The Supreme Court’s decision in Roe was among the most controversial in U.S. history. Roe was criticized by some in the legal community, including some who thought that Roe reached the correct result but went about it the wrong way, and some called the decision a form of judicial activism. Others argued that Roe did not go far enough, as it was placed within the framework of civil rights rather than the broader human rights. The decision also radically reconfigured the voting coalitions of the Republican and Democratic parties in the following decades. Anti-abortion politicians and activists sought for decades to restrict abortion or overrule the decision; polls into the 21st century showed that a plurality and a majority, especially into the late 2010s to early 2020s, opposed overruling Roe. Despite criticism of the decision, the Supreme Court reaffirmed Roe‘s central holding in its 1992 decision, Planned Parenthood v. Casey. Casey overruled Roe‘s trimester framework and abandoned its “strict scrutiny” standard in favor of an “undue burden” test.

In 2022, the Supreme Court overruled Roe in Dobbs v. Jackson Women’s Health Organization on the grounds that the substantive right to abortion was not “deeply rooted in this Nation’s history or tradition”, nor considered a right when the Due Process Clause was ratified in 1868, and was unknown in U.S. law until Roe.

Just to be clear, the majority of the above historical information into race, slavery, The Civil Rights Movement, prominent figures (people) in time, Roe V. Wade, and D.E.I, in the United States is not mine.

I felt like there needed to be a one-stop-shop for the history of the United States, how it treats people of color, and how it really treats anyone different who is not a straight, white, Christian, male.

So I spent some time, scouring the internet for all the above information, to gather it all into one place. The bulk of the information comes from Wikipedia. Feel free to visit the links I provide below, to also engage with all the other links and information provided.

https://en.wikipedia.org/wiki/History_of_the_United_States

https://en.wikipedia.org/wiki/Slavery_in_the_United_States

https://en.wikipedia.org/wiki/Racism_in_the_United_States

https://en.wikipedia.org/wiki/Jim_Crow_laws

https://en.wikipedia.org/wiki/Civil_rights_movement

https://en.wikipedia.org/wiki/Rosa_Parks

https://en.wikipedia.org/wiki/Martin_Luther_King_Jr.
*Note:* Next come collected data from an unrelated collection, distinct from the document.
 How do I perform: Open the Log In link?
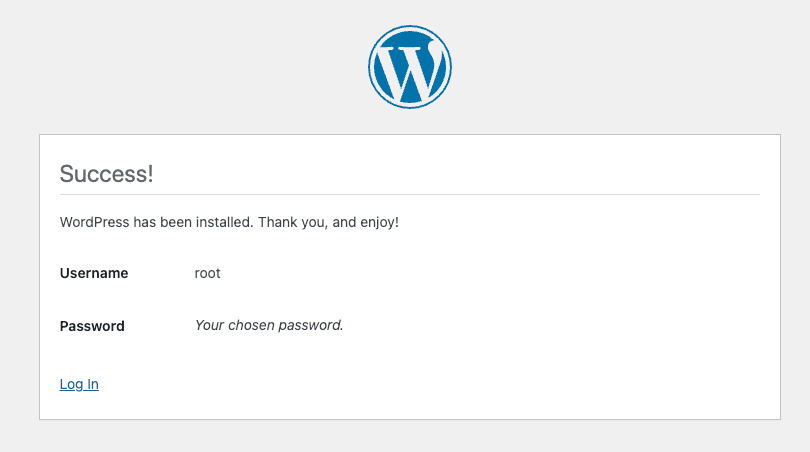tap(79, 384)
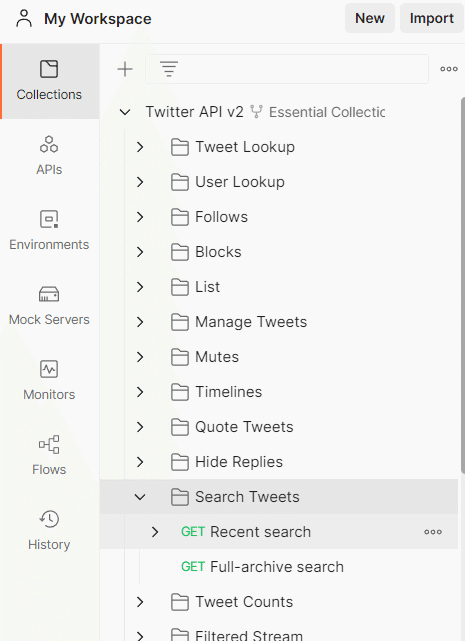Viewport: 465px width, 641px height.
Task: Click the collections filter input field
Action: coord(301,69)
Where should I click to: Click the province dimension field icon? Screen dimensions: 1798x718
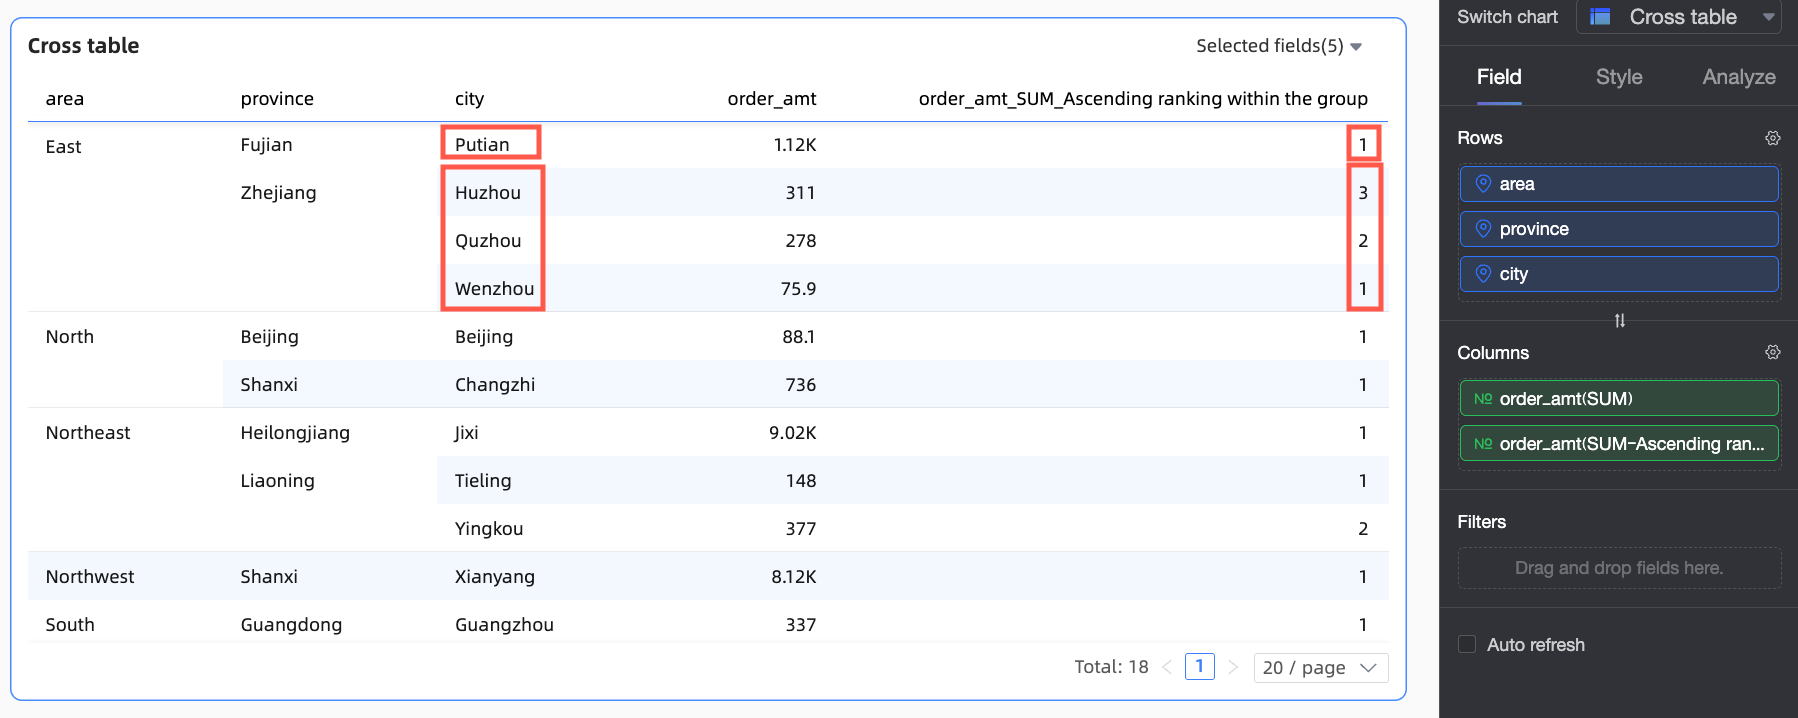pos(1483,229)
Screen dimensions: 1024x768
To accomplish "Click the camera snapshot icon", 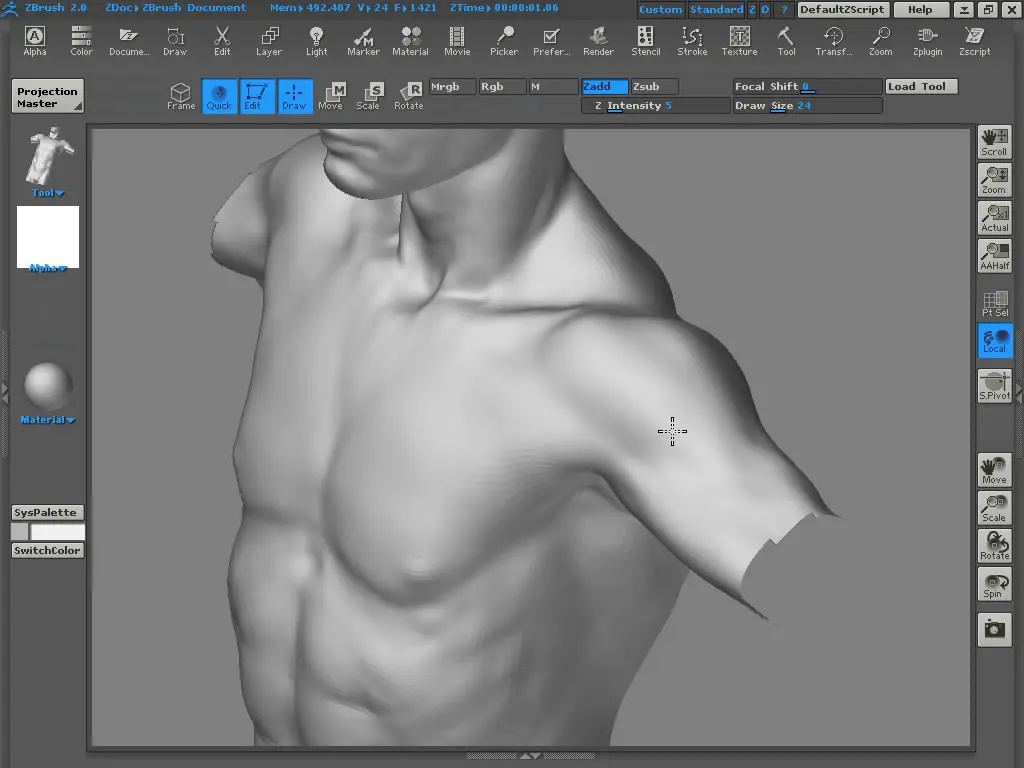I will pyautogui.click(x=994, y=629).
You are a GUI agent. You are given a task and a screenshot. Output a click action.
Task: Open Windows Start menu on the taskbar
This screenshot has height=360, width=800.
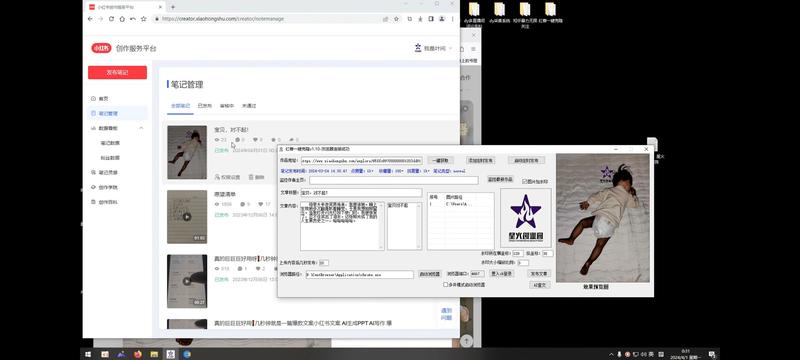click(x=88, y=354)
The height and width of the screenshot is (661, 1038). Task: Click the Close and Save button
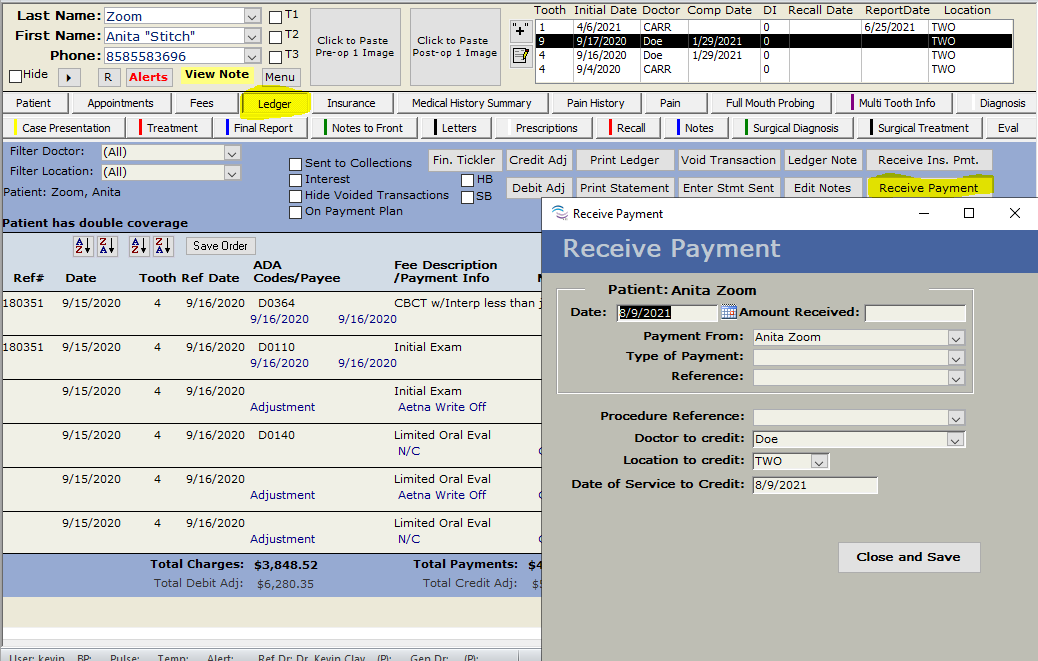point(908,557)
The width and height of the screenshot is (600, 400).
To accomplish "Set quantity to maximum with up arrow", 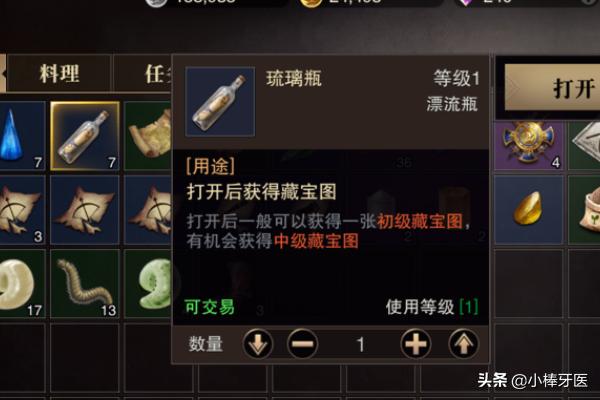I will (463, 344).
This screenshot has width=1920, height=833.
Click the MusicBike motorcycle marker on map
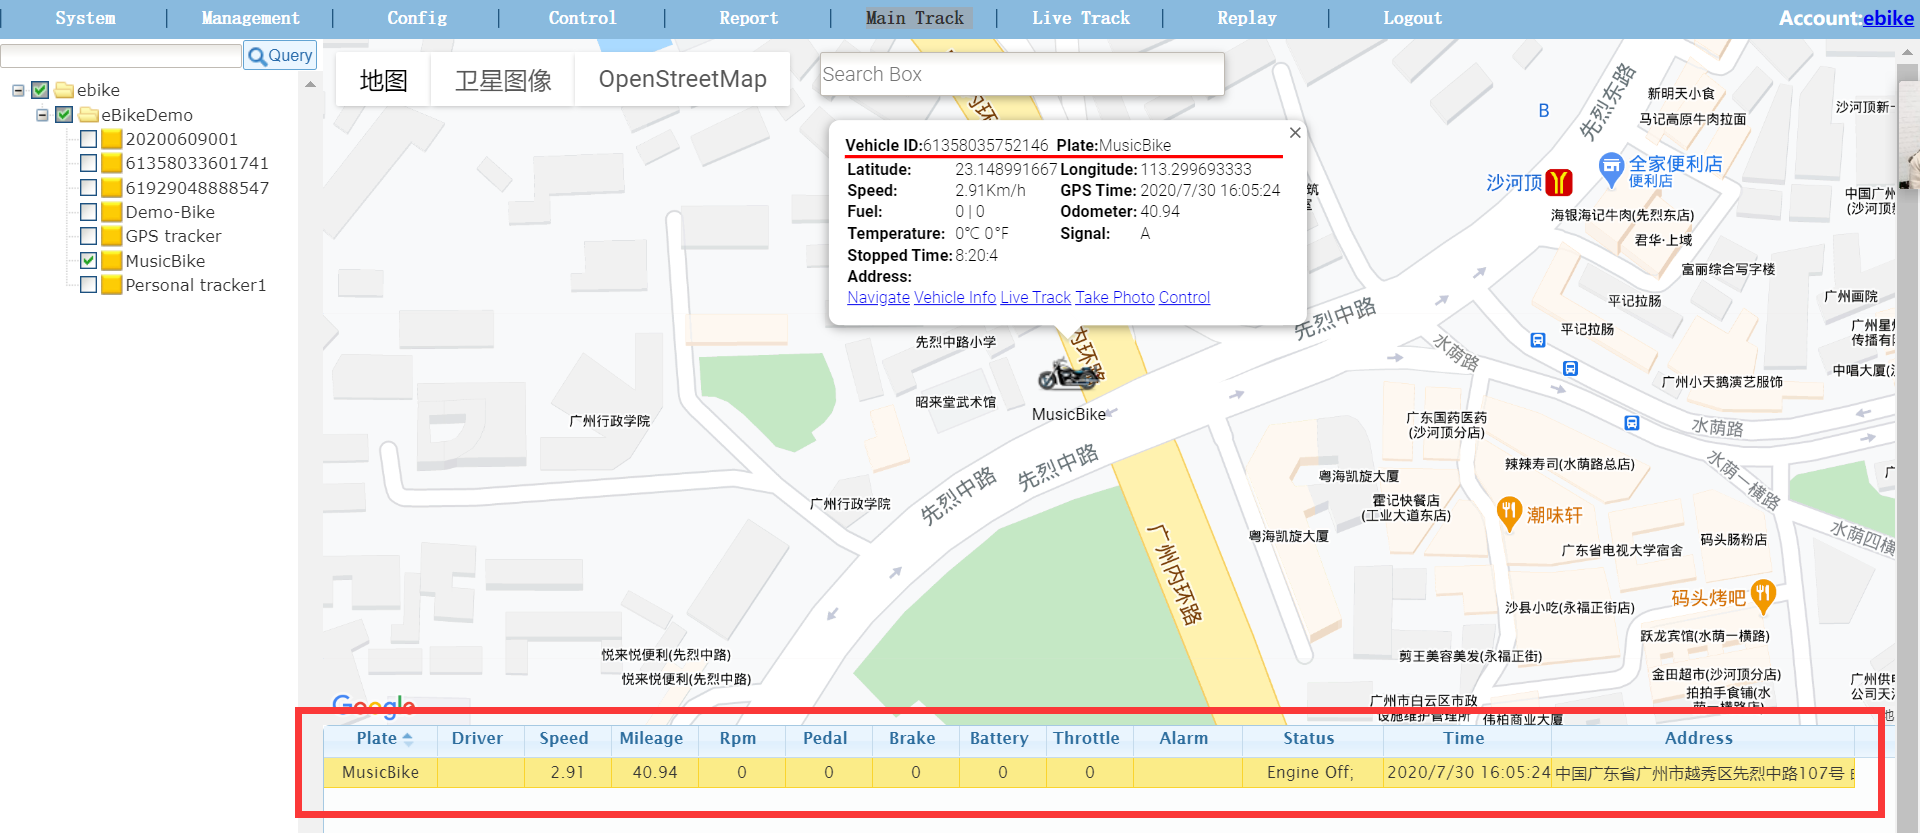tap(1068, 376)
https://en.wikipedia.org/wiki/Malcolm_X

https://en.wikipedia.org/wiki/Rodney_King

https://en.wikipedia.org/wiki/Diversity,_equity,_and_inclusion#:~:text=In%20September%201965%2C%20President%20Lyndon,without%20regard%20to%20their%20race%2C

https://en.wikipedia.org/wiki/Roe_v._Wade

Bottom Line.

The United States was founded in racism, greed and power and this has continued over time until this day.

Trump has proudly taken away a woman’s right to have an abortion and is now trying to shut down diversity and inclusion because ya know.

White, straight, Christian men have to stay in power.

Donald Trumps slogan is ‘Make America Great Again’.

Which era of ‘great’ would you like to go back to Donald?